Domenico Aliperto
Di Bitcoin, fino a non più di due anni fa, se ne parlava solo nei forum specializzati, in accese discussioni di appassionati della tecnologia elaborata nel 2008 dall’ancora non meglio identificato Satoshi Nakamoto. Oggi la crittovaluta è un fenomeno mondiale e da poche settimane è sbarcata in alcuni stock exchange, debuttando persino a Wallstreet. Dopo le montagne russe del 2014, quando il prezzo di un Bitcoin era schizzato a oltre mille dollari, negli ultimi mesi la moneta virtuale si è attestata su valori decisamente più stabili, compresi tra i 200 e i 300 dollari per unità.
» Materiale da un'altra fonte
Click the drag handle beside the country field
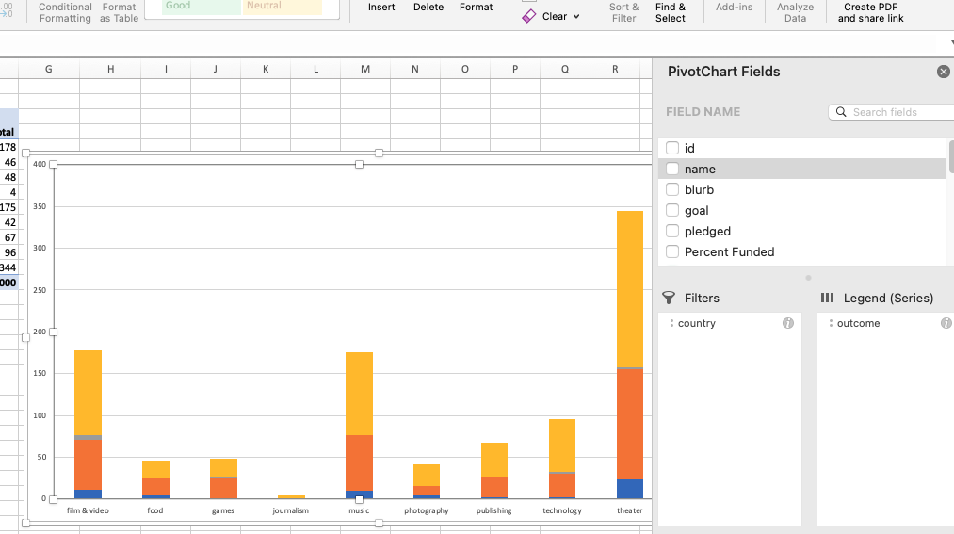 (671, 323)
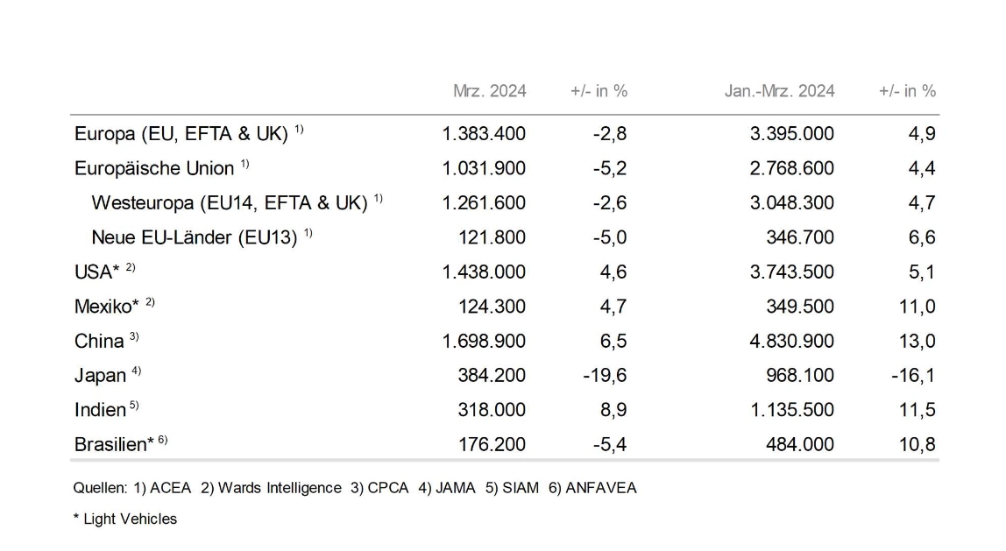Click the "Japan" row label
The image size is (1006, 551).
101,376
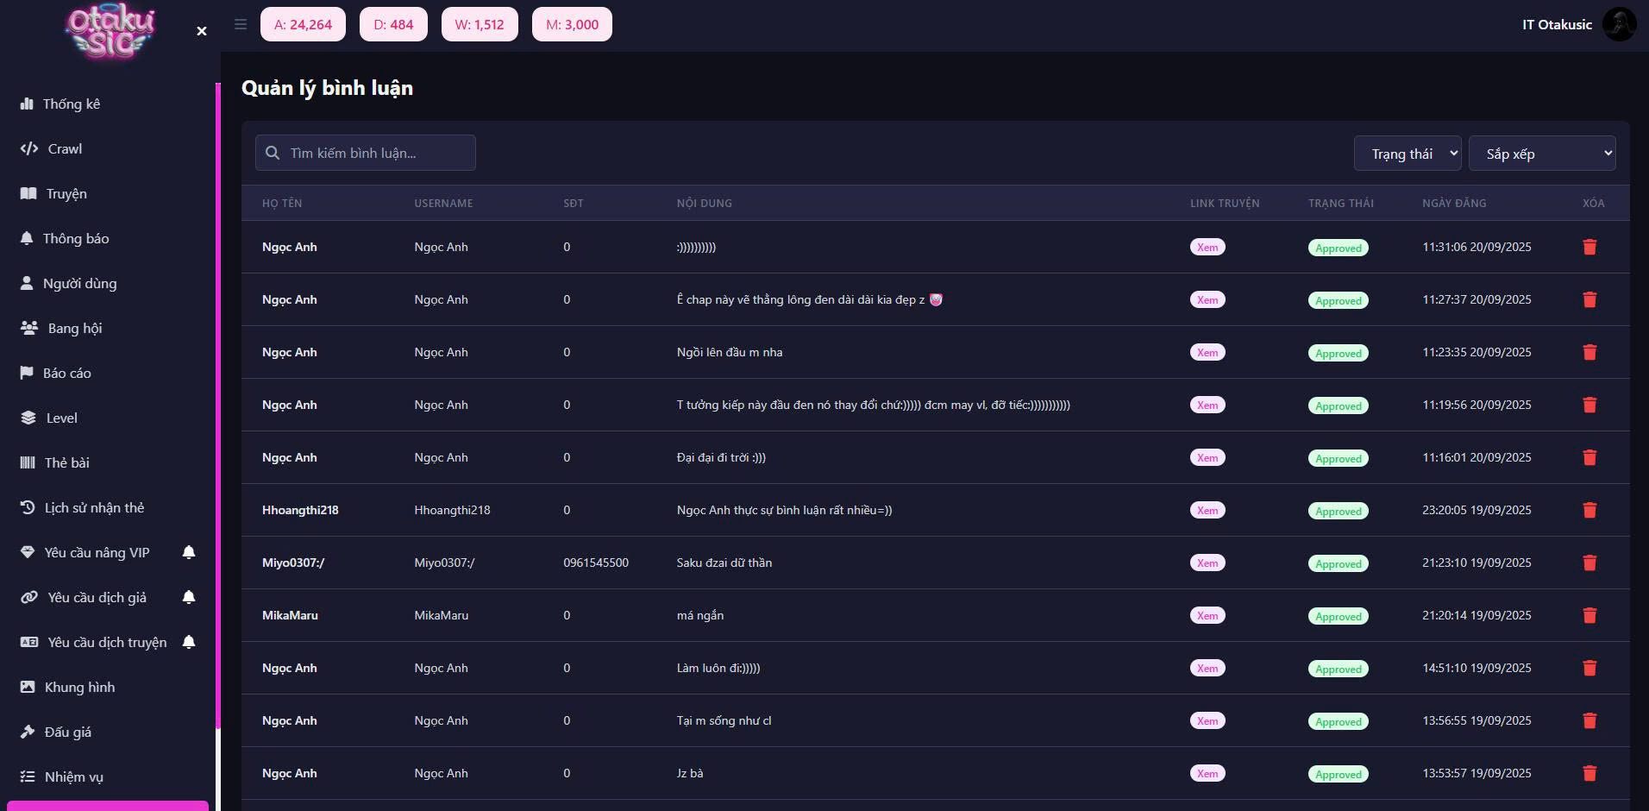Go to the Crawl sidebar item

pos(64,148)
E mentre si diffondono in tutto il mondo terminali per l’accettazione e l’acquisto della crittovalute, con progetti universitari che ne promuovono l’adozione, finalmente il dibattito comincia a spostarsi non solo sull’utilizzo del concetto di blockchain in ambito monetario (in sostanza, il data base delle transazioni, decentralizzato), ma, potendo fare affidamento su un sistema autocertificante che più diventa vasto più è affidabile e sicuro, anche rispetto alla dematerializzazione dei registri pubblici e privati. “Solo nel primo trimestre 2015 sono stati investiti circa 200 milioni di dollari di venture capital per finanziare le startup attive nel settore delle cryptocurrency, un valore più elevato di quel che era stato speso per lanciare Internet nel 1995”, spiega Maurizio Sironi, Senior Consultant presso e*Finance Consulting Reply .
Ed è un ambito di cui anche Reply, che tra le tante attività spinge pure sui processi di pagamento innovativi, sta esplorando le potenzialità. “Sono tre gli elementi che rendono la blockchain qualcosa di assolutamente innovativo: non c’è un un ente centrale che la regola, è governata da un algoritmo disponibile in un software open source, è internazionale e senza confini. By design”, continua Sironi, “è quindi applicabile a sistemi di identificazione utenti, attestazioni di vario genere, record di asset tangibili e intangibili, come per esempio i brevetti e, soprattutto, all’Internet of things”.
Sono in effetti in molti a chiederselo: chi gestirà gli oggetti in Rete quando saranno miliardi? Meglio affidarli a un sistema unico e proprietario oppure istituire un network distribuito come quello immaginato da Satoshi Nakamoto?
“In Reply crediamo che la blockchain sarà una delle tecnologie che permetterà di risolvere quest’ordine di problemi”, dice Fausto Jori, partner di e*finance Consulting Reply. Alla base della filosofia di Bitcoin, e quindi della blockchain, c’è il concetto di miner. Si tratta di nodi distribuiti nella rete che, scelti randomicamente dal sistema, verificano per ciascuna transazione due elementi: che il trasferimento di crediti arrivi dal legittimo proprietario e che si eviti il double spending, ovvero una seconda transazione con Bitcoin già spesi. La tecnologia è totalmente autofinanziata, in quanto i miner, che mettono a disposizione del sistema la propria capacità di calcolo, sono remunerati in crittovaluta.
E il meccanismo è del tutto sicuro perché non registra i dati in un punto centrale, ma li diffonde, pur mantenendo l’anonimato, in tutto il network, dando vita a un registro sempre aggiornato e disponibile 24 ore 24, sette giorni su sette. “Questo abbatterebbe notevolmente costi e tempi degli attuali sistemi di certificazione e condivisione di dati sensibili, senza contare che per ogni transazione effettuata tramite blockchain è possibile inserire allegati con informazioni specifiche, aprendo scenari inediti sulla cogestione di servizi e prodotti in chiave sharing economy, o sulla dematerializzazione degli atti legali o notarili”, chiosa Sironi.
“Nemmeno la capacità di calcolo su protocolli legacy di una banca o della stessa Google può equiparare Bitcoin”, aggiunge Jori. “Nessuno è in grado di bucare il sistema, se non il sistema stesso nel momento in cui la maggioranza dei detentori dei nodi si mette d’accordo per cambiarne le regole. Ma a quel punto si tratterebbe di una scelta democratica”.